**Text block:**
* * * * *
On Sat, Feb 16, 2013 at 1:23 AM, Boyko Bantchev <[email protected]> wrote:
> On 16 February 2013 00:12, Raul Miller <[email protected]> wrote:
>> With this definition, all programming is "functional programming", and
>> there's no distinction between "imperative programming" and
>> "functional programming".
>
> This 'conclusion' of yours is logically fallacious.
I think that there's a problem with logical conclusions which can be
accurately summed up using the acronym GIGO.
Put simply, logical conclusions depend on the axioms we start with.
And, in this case, the only axioms we both have to work with are the
ones I have supplied. You have not made clear the definitions you are
working from. You may have additional details that you are privy to
which make your statements consistent, but I do not have access to
those details.
>> At this point, I think I will refer you to wikipedia
>
> At this point, rather than quoting general, summary statements from
> a source of disputable credibility, you should have better taken into
> account that the vast majority of the so called functional languages
> (J included) are not purely functional, and that, for a number of
> reasons, their functions are not at all 'mathematical functions'.
> The latter holds even of those several languages conventionally
> described as 'purely functional'.
>
> Now, is there a reason for you to jump with totally irrelevant remarks
> at more or less each of my (rare) posts in these forums?
I would be happy to doubt the credibility of wikipedia in the context
of that sentence, if you would supply a more credible reference which
contradicts it.
But, to answer your question: I strongly believe that your statements
have something in them which is worth understanding. But
communication is the only mechanism I have, for filling in the blanks,
where I do not understand something you are saying. And, all too
often, what you say flat out contradicts what I think I know. So to
find the worthwhile parts, I feel compelled to talk with you.
That said, I remembered that this context ("functional programming")
* * * * *
**Recorded data:**
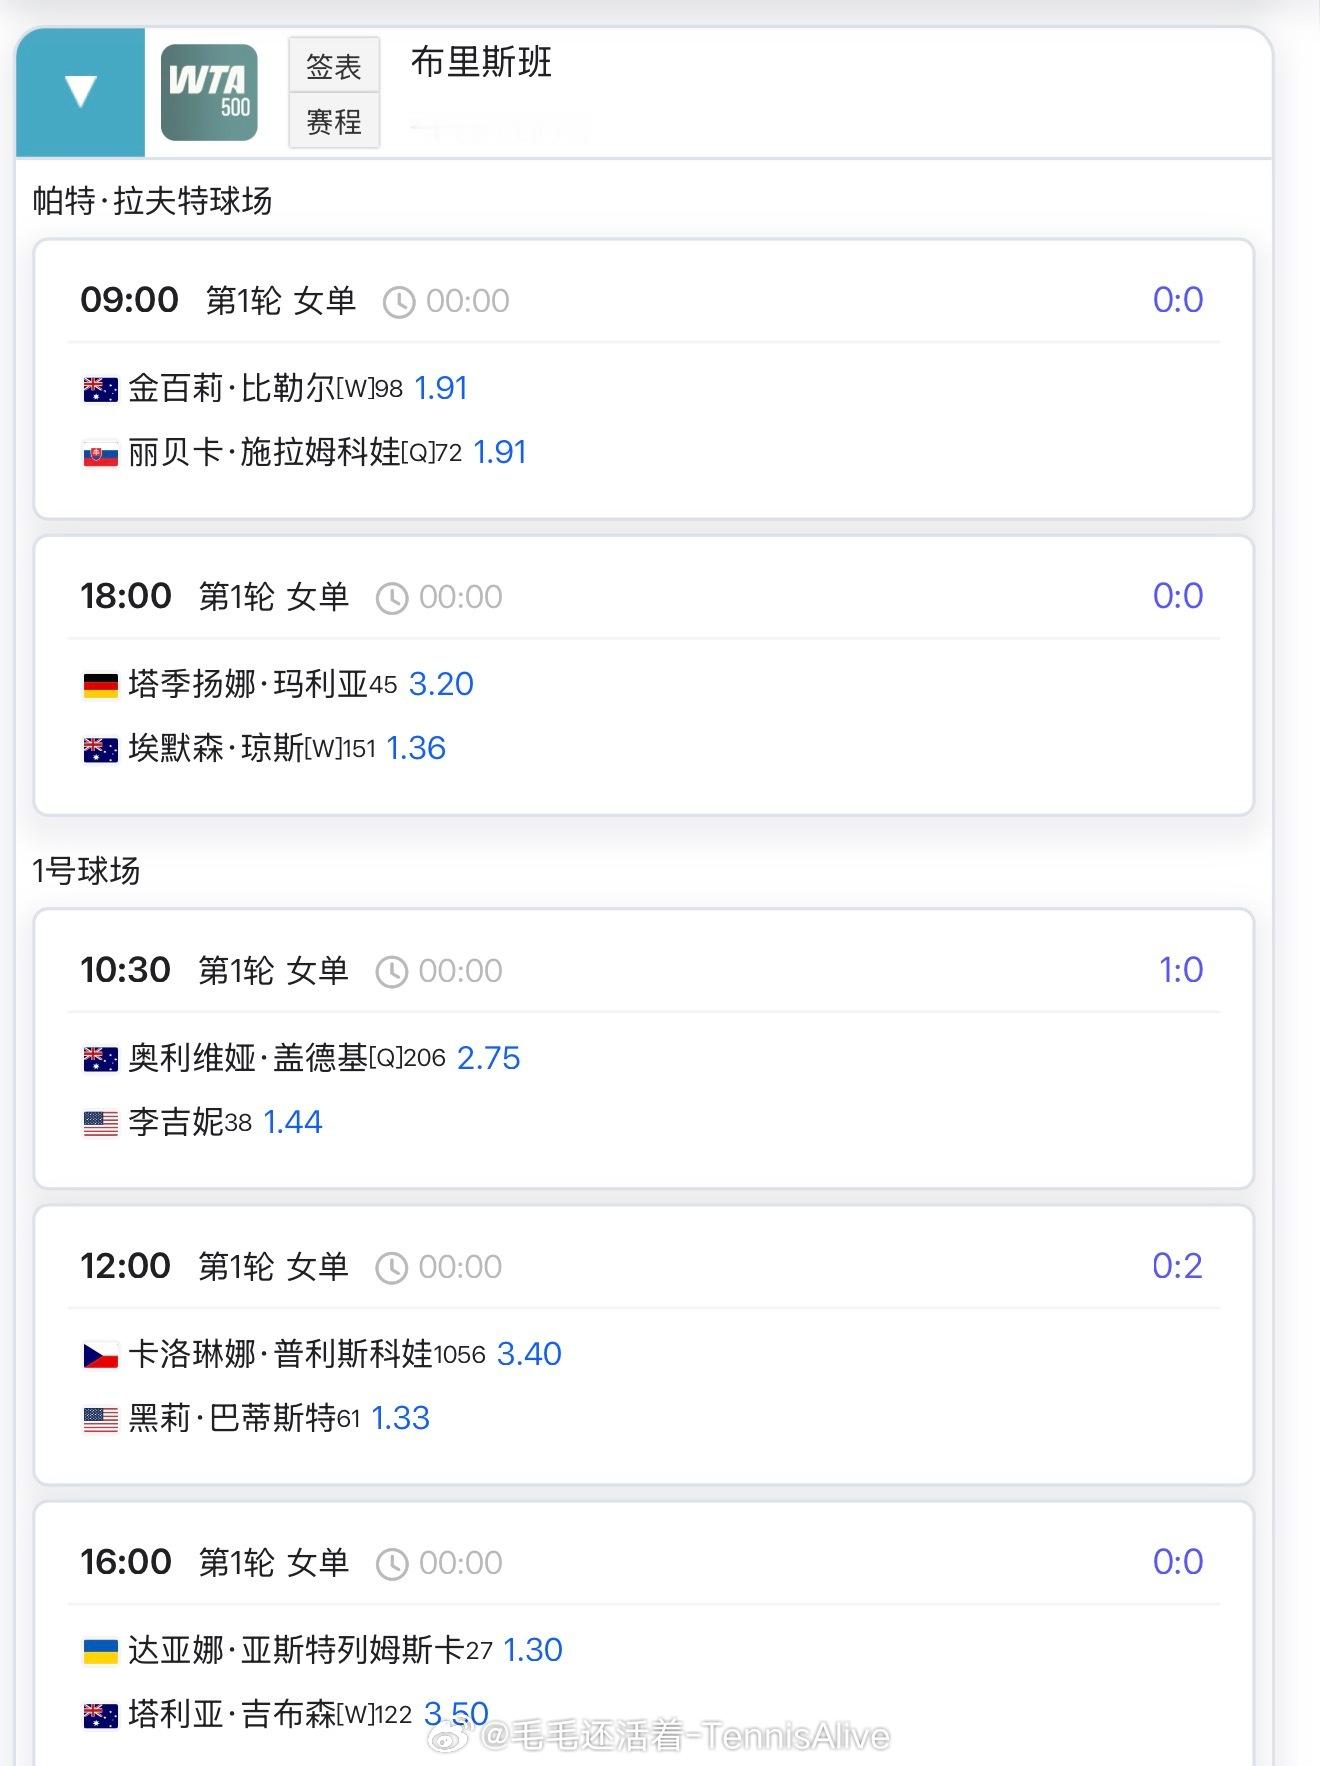
Task: Click the Czech flag beside 卡洛琳娜·普利斯科娃
Action: coord(100,1355)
* * * * *
**Stated problem 1:** Write out the functional programming thread from "I think that" up to and including "those details.".
**Stated problem 2:** In the functional programming thread, what are logical conclusions said to depend on?
**Stated problem 3:** Proceed with the functional programming thread from where it stops.

**Right answer 1:**
I think that there's a problem with logical conclusions which can be
accurately summed up using the acronym GIGO.
Put simply, logical conclusions depend on the axioms we start with.
And, in this case, the only axioms we both have to work with are the
ones I have supplied. You have not made clear the definitions you are
working from. You may have additional details that you are privy to
which make your statements consistent, but I do not have access to
those details.

**Right answer 2:** The axioms we start with.

**Right answer 3:**
has multiple phrases including both: "function level" and "functional"
programming. The term "function level" was introduced to capture some
of the character of the motivation that lead to the popular use of the
phrase "functional programming". Haskell is a classic example of what
I (and wikipedia) would call a "functional programming" language,
while J is a classic example of what I (and wikipedia) would call a
"function-level programming language".
That said, while it is true that J is not "purely" functional, in the
sense of this term "functional programming language" it's also true
that a significant subset of J is "pure" and can be used to represent
"purely functional" programs.
To relate this back to the original context (of "closures" as
discussed in the context of J): I think that I would restate the
original statement as "closures are not purely functional, so cannot
be represented in a purely functional subset of J". Your apparent
claim that this statement was false made me uncomfortable - clearly
there was something I was not understanding, and so I set about to
find out what it was.
Does that answer your question?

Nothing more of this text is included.